Figure 3

Mutation of ESE-1 NES2 inhibits GFP-ESE-1-induced MCF-12A cell transformation. (A) Diagram of the GFP-ESE-1 protein showing the two isoleucine to alanine point mutations engineered in the ESE-1 NES2 sequence to generate the GFP-ESE-1 NES2Mut construct. Black lines above the diagram - NES1 or NLS. Red line below the diagram - NES2 (wild type NES2 sequence expanded below). Red letters - critical leucine and isoleucine residues in NES2. Blue letters - the isoleucine to alanine point mutations engineered to generate NES2Mut. (B) Direct fluorescence imaging of MCF-12A cells transiently expressing GFP-ESE-1 NES2Mut. DAPI panel - nuclear DAPI florescence (blue). GFP panel - GFP fluorescence (green). Merge panel - an overlay of the DAPI and GFP fluorescence. (C) Anchorage-independent growth of pooled MCF-12A cell populations expressing GFP-only, GFP-PEA3, GFP-ETS-2, GFP-ESE-1 or GFP-ESE-1 NES2Mut. Stable transfectants were plated in soft agarose and typical colonies were photographed eight days later (40X). (D) Quantitation of anchorage-independent colony formation. Two independent, stably transfected MCF-12A populations for each construct (GFP-only, GFP-PEA3, GFP-ETS-2, GFP-ESE-1 and GFP-ESE-1 NES2Mut) were seeded in triplicate soft agarose cultures and colonies visible by 6X bright field microscopy were counted 21 days later.
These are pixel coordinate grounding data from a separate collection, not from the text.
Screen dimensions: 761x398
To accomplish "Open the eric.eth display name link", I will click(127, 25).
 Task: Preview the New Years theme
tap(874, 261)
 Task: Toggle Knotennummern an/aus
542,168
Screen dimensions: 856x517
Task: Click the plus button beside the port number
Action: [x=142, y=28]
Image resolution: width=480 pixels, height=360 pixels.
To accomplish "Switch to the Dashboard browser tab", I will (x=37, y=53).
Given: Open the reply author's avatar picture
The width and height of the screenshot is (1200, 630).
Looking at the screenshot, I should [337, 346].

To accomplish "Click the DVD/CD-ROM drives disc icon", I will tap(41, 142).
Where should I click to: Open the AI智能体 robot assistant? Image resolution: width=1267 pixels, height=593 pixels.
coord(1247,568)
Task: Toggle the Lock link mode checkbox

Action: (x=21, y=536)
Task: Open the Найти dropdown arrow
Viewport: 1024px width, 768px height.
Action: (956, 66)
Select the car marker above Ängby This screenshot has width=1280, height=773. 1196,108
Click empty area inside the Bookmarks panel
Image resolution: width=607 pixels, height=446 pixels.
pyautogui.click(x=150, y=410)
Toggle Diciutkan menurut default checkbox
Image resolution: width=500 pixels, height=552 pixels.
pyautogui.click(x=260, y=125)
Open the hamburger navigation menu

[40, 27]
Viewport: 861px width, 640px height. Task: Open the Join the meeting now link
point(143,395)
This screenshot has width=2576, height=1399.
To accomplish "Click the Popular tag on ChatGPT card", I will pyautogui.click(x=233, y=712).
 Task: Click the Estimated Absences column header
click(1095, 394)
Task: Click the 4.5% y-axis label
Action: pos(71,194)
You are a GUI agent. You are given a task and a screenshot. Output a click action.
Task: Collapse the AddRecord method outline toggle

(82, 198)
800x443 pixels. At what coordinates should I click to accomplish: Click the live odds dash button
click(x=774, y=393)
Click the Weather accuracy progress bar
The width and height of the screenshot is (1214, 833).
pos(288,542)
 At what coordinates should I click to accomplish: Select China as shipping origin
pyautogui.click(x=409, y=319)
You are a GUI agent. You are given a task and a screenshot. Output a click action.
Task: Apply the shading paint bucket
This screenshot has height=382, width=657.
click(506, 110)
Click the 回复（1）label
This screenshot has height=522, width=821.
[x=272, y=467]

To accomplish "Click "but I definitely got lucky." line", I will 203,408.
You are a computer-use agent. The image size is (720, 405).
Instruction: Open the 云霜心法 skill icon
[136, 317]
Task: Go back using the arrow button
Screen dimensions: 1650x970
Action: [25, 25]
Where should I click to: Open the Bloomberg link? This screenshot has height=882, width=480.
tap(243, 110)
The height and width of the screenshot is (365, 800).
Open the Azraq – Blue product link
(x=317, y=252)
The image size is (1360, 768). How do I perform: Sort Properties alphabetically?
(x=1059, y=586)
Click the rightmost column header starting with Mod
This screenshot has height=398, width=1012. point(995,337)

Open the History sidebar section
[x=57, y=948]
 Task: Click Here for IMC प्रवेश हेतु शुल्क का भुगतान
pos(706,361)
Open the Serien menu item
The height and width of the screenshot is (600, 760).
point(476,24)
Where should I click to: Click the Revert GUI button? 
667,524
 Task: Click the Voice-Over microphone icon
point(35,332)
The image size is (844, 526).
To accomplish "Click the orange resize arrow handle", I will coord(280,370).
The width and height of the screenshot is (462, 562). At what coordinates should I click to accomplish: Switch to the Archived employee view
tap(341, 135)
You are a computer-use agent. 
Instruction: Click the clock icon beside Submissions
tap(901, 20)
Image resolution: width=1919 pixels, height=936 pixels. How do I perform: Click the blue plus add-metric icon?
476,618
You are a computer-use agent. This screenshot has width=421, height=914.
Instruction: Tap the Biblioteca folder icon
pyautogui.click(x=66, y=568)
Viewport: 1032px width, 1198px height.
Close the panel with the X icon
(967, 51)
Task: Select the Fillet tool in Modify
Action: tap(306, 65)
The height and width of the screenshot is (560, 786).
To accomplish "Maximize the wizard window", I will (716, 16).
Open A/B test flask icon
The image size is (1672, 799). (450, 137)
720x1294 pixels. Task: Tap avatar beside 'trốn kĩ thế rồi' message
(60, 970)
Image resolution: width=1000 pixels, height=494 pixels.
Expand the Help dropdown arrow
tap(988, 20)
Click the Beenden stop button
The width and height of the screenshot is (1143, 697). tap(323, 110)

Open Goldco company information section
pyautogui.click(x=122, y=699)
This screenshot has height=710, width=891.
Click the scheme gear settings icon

Bars show average numbers of colonies per plate +/- s.e.m. (E) RT-PCR analysis of mRNA expression of GFP fusion constructs in stably transfected MCF-12A cells. For each construct two independently generated stable populations (A and B) were analyzed: GFP-only populations (GFP-only A and B), GFP-PEA3 populations (PEA3 A and B), GFP-ETS-2 (ETS-2 A and B), GFP-ESE-1 (ESE-1 A and B), GFP-ESE-1 NES2Mut (ESE-1NES2MutA and B). PEA3 A (R) and PEA3 B (R) - RNAse treated samples.